La Ville fait dresser, à l’entrée de l’avenue d’Eylau, deux mâts vénitiens de vingt mètres de hauteur, exécutés sur les dessins de M. Alphand, et qui sont d’un caractère charmant et superbe. Au sommet, les initiales R. F. Quatre écussons étagés sur chaque face portent les titres des ouvrages du poète. Chaque mât est orné de faisceaux de drapeaux et de lances dorées, avec bannières bleues et roses. Les mâts sont reliés par une grande draperie rose frangée d’or, où se lit en grands caractères cette inscription :

VICTOR HUGO
né le 26 février 1802
1881

Des palmes, des guirlandes de feuilles de chêne, de sapin et de buis, des arbustes, des plantes et des fleurs s’entremêlent dans cette élégante décoration.

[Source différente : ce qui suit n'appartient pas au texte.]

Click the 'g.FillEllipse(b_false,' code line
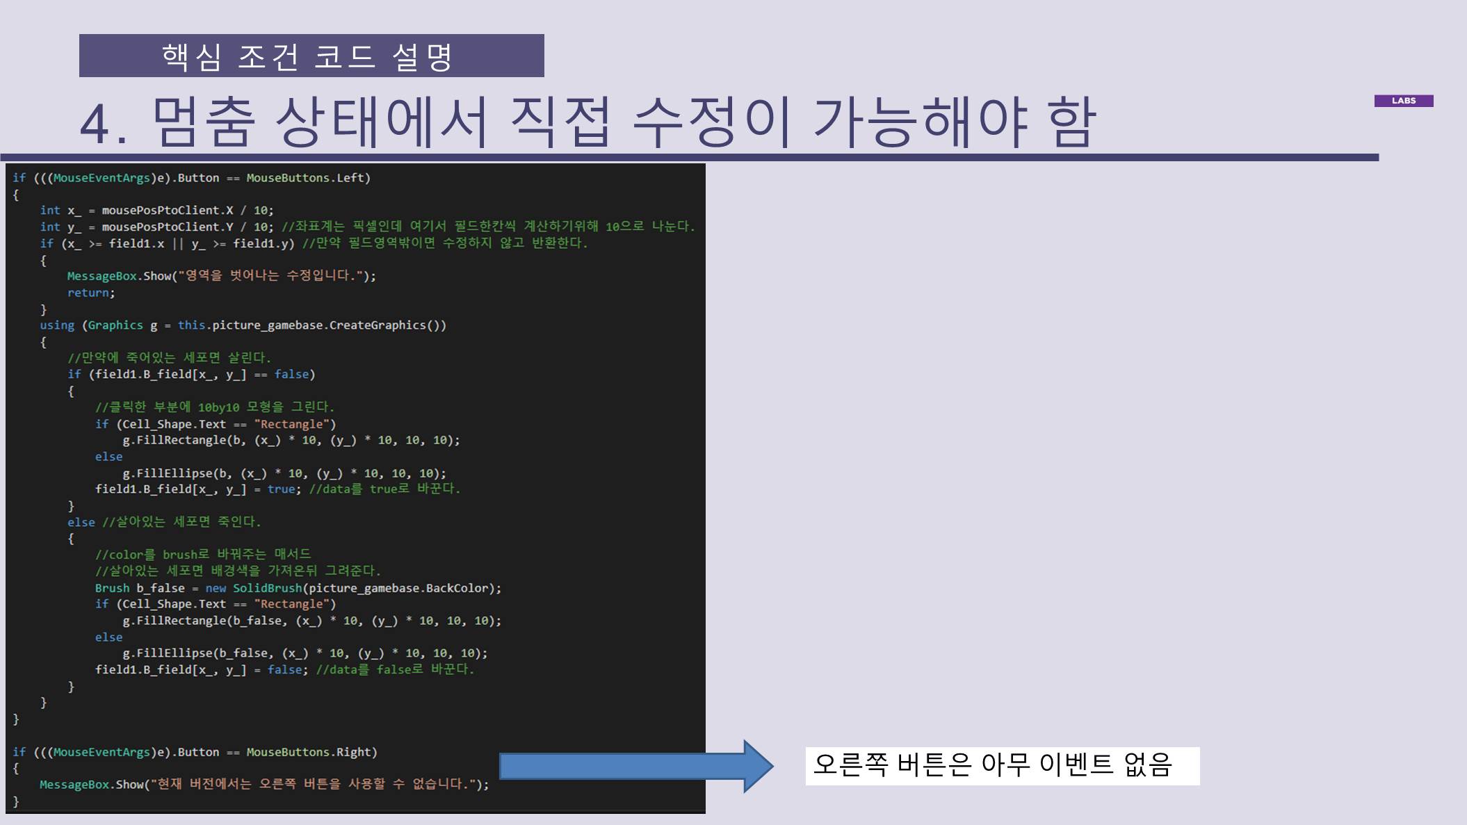The width and height of the screenshot is (1467, 825). coord(305,653)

Dans cette soirée du 26, inauguration, au théâtre de la Gaîté, de la nouvelle direction Larochelle-Debruyère par une éclatante reprise de Lucrèce Borgia, avec Mme Favart et M. Dumaine.

Tout est prêt pour le lendemain.

Il faut donner l’impression de cette grande journée dans les récits, pris sur le vif, de Jules Claretie et de Gustave Rivet, dans le Rappel et dans le Temps.


Extrait du Temps :

C’est aujourd’hui une journée historique.

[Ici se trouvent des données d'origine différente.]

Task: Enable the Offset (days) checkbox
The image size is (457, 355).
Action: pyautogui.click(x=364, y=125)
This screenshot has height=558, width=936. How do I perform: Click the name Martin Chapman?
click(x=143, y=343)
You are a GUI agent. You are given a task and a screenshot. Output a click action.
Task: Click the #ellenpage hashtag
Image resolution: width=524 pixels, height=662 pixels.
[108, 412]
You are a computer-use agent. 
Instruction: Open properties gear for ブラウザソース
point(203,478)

Paris, — et, avec Paris, la nation entière, les députations de l’étranger, la jeunesse, cette France en fleur, a dit Victor Hugo lui-même, — tout un peuple fêtant l’entrée de Victor Hugo dans ses quatrevingts ans, un tel spectacle est de ceux qui se gravent pour l’avenir dans la mémoire des hommes, et en couronnant l’œuvre et la vie de son grand poète, la France aura ajouté une admirable page à son histoire.

Il semble que, sur les bannières qui ont flotté aujourd’hui devant les fenêtres de l’avenue d’Eylau, on eût pu écrire : La Patrie à Victor Hugo. C’est la patrie, en effet, qui a célébré le poète patriote ; ce sont les générations reconnaissantes envers cet homme de toutes les émotions, de toutes les joies qu’il leur a données, de toutes les nobles pensées qu’il a fait éclore en elles, de toute la gloire que sa gloire personnelle a fait rejaillir sur le pays.

Le peuple, pendant toute une journée, a défilé devant la maison de Victor Hugo en acclamant son nom. Et quand je dis peuple, toutes les classes, tous les rangs, tous les âges étaient confondus dans ce flot humain qui se déroulait des Tuileries à l’Arc de Triomphe et de l’Arc de Triomphe à l’avenue d’Eylau.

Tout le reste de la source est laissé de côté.